Another round of negotiations took place in Rome, Italy on 14 and 15 July. Lebanese president Joseph Aoun visited the US on 21 July to meet with President Trump. Another round of negotiations began in Rome on August 4. Following the August round, it was decided to resume negotiations in October.

== Reactions ==

=== Support ===
- Joseph Aoun, President of Lebanon stated that "the only solution to the situation in Lebanon is a ceasefire with Israel that will lead to direct negotiations between the two countries", and noted that the diplomatic initiative is already receiving positive responses on the international stage.
- Nawaf Salam, Prime Minister of Lebanon said that "Beirut was open to discussing any agenda, format or location for talks".
- Samir Geagea, leader of the Lebanese Forces party, called for strengthening state sovereignty in Lebanon and disarming Hezbollah, arguing that the country cannot stabilize as long as the organization maintains an independent military force.
- Yechiel Leiter, Israel's Ambassador to the United States, was quoted telling the Lebanese people: "We want to live with you in peace and harmony, we have no interest in your land, only in our security". He also expressed hope that next year their country would join the Abraham Accords.
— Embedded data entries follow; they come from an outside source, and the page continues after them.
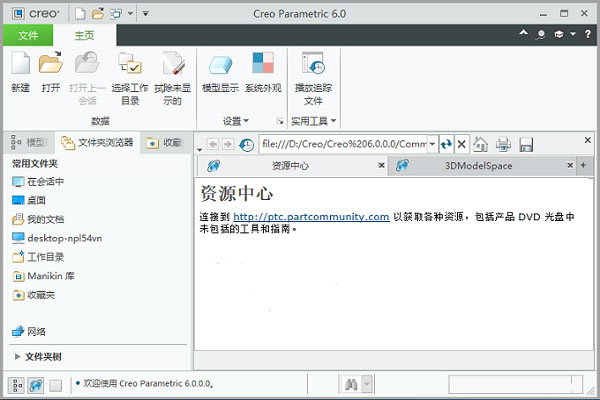Switch to the 文件 menu tab
The height and width of the screenshot is (400, 600).
(27, 36)
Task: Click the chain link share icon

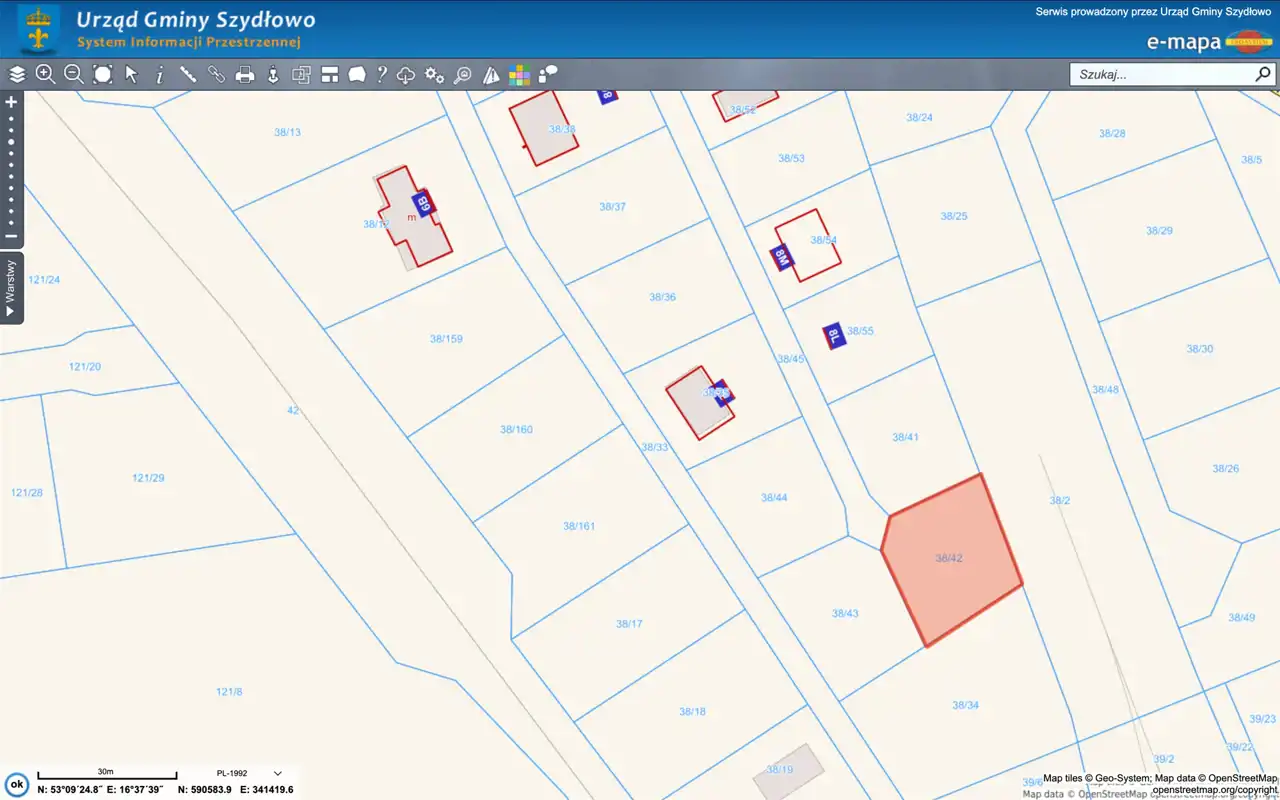Action: pos(216,74)
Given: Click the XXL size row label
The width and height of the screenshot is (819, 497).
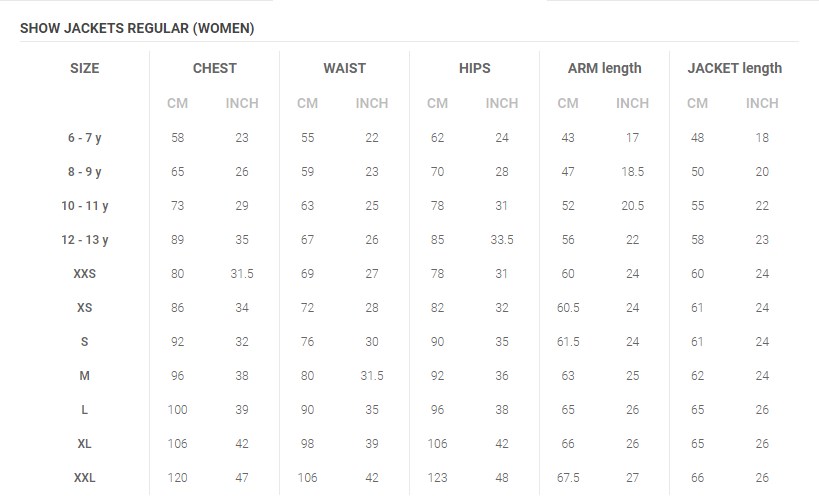Looking at the screenshot, I should (85, 478).
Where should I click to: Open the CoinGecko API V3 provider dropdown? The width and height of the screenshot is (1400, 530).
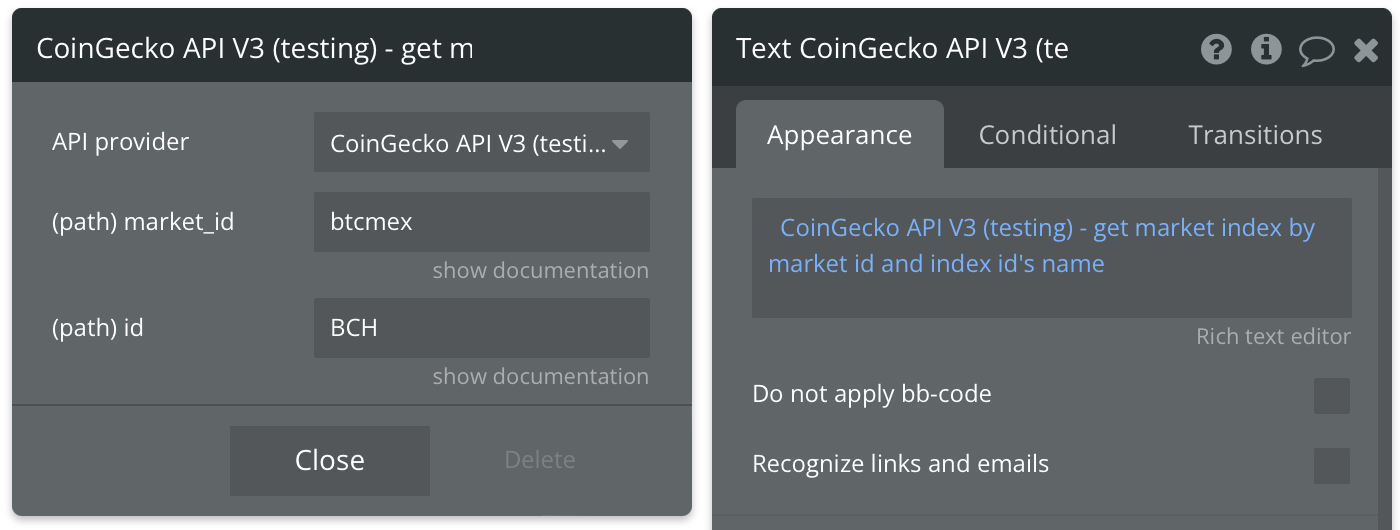[x=482, y=142]
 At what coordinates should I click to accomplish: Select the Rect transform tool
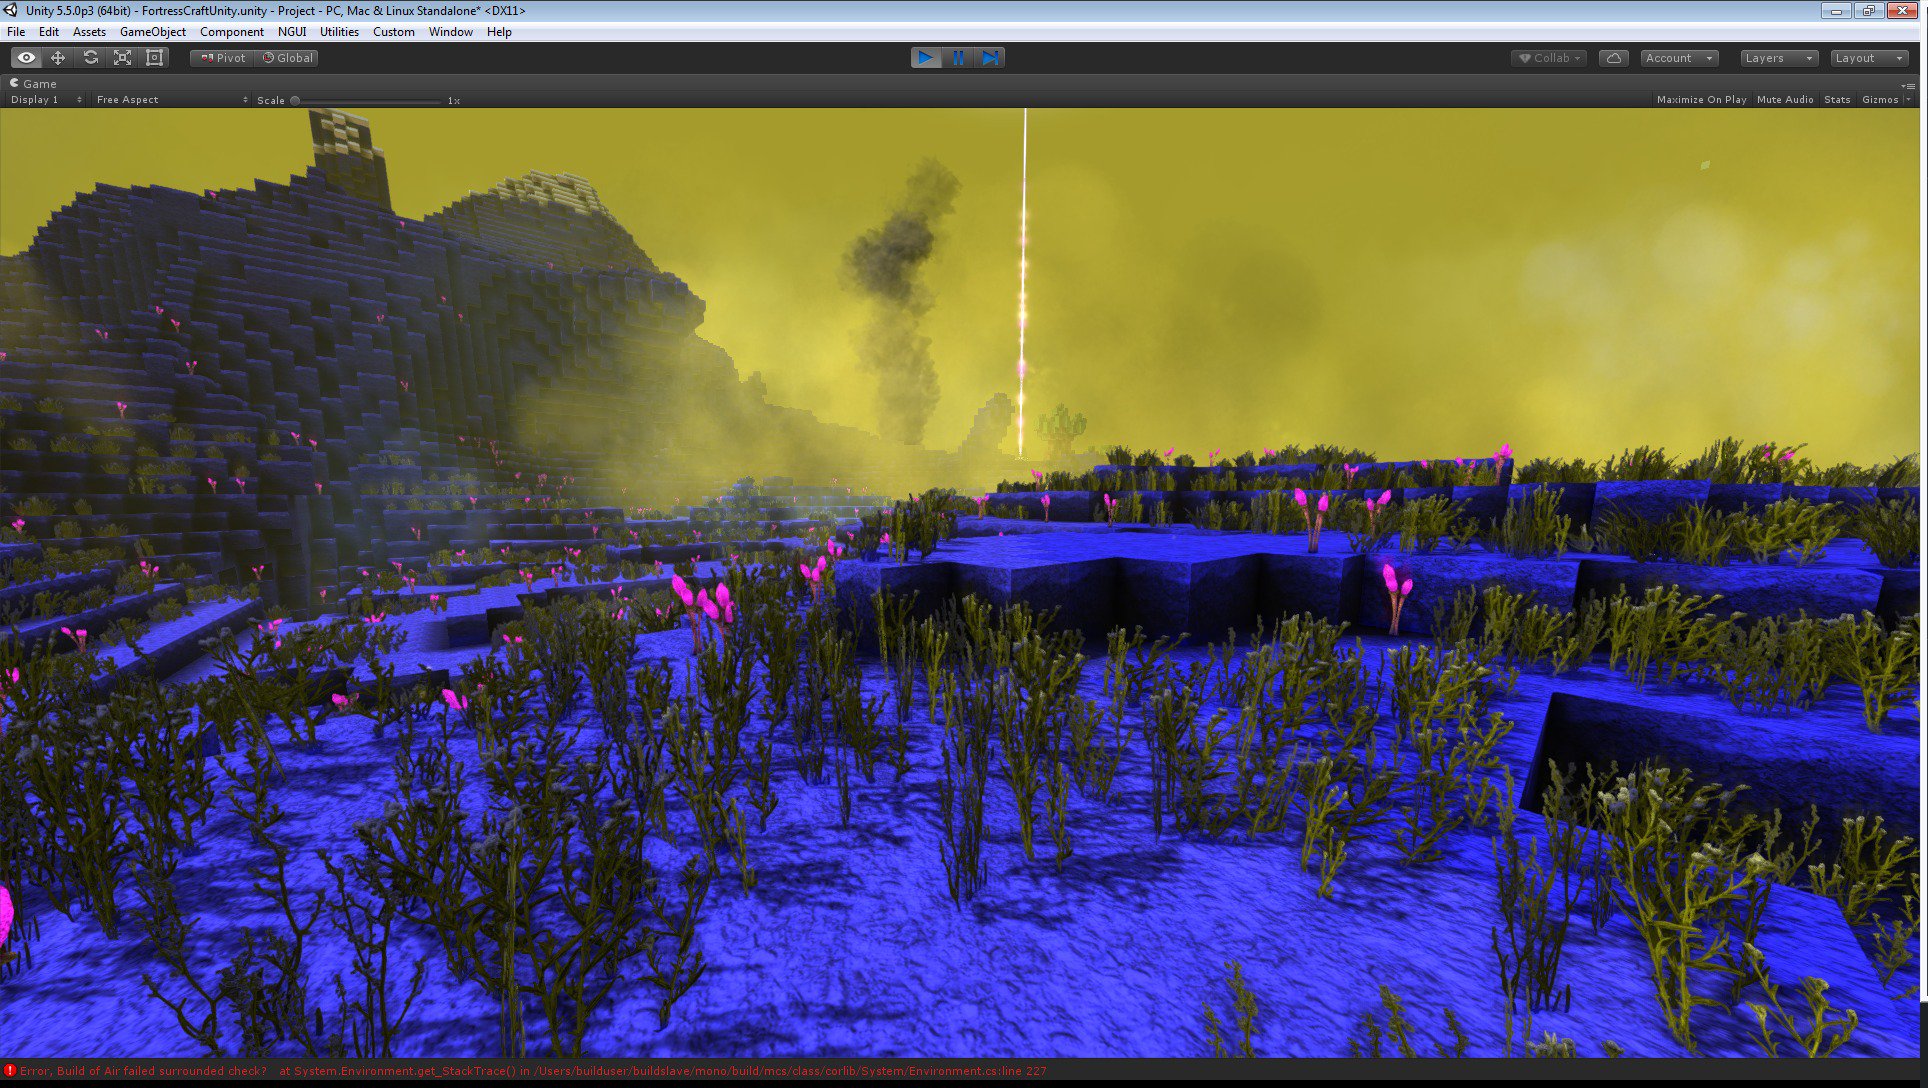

- Nabih Berri, Speaker of the Lebanese Parliament and leader of the Amal Movement, according to Lebanese political sources, expressed support in principle for opening negotiations, while awaiting Hezbollah's position on the matter.
=== Oppose ===
- Ali Fayyad, a Hezbollah member of the Lebanese parliament said that the organization opposes direct negotiations with Israel and stressed that any political discussion must first be contingent on a ceasefire and the withdrawal of Israeli forces from Lebanese territory.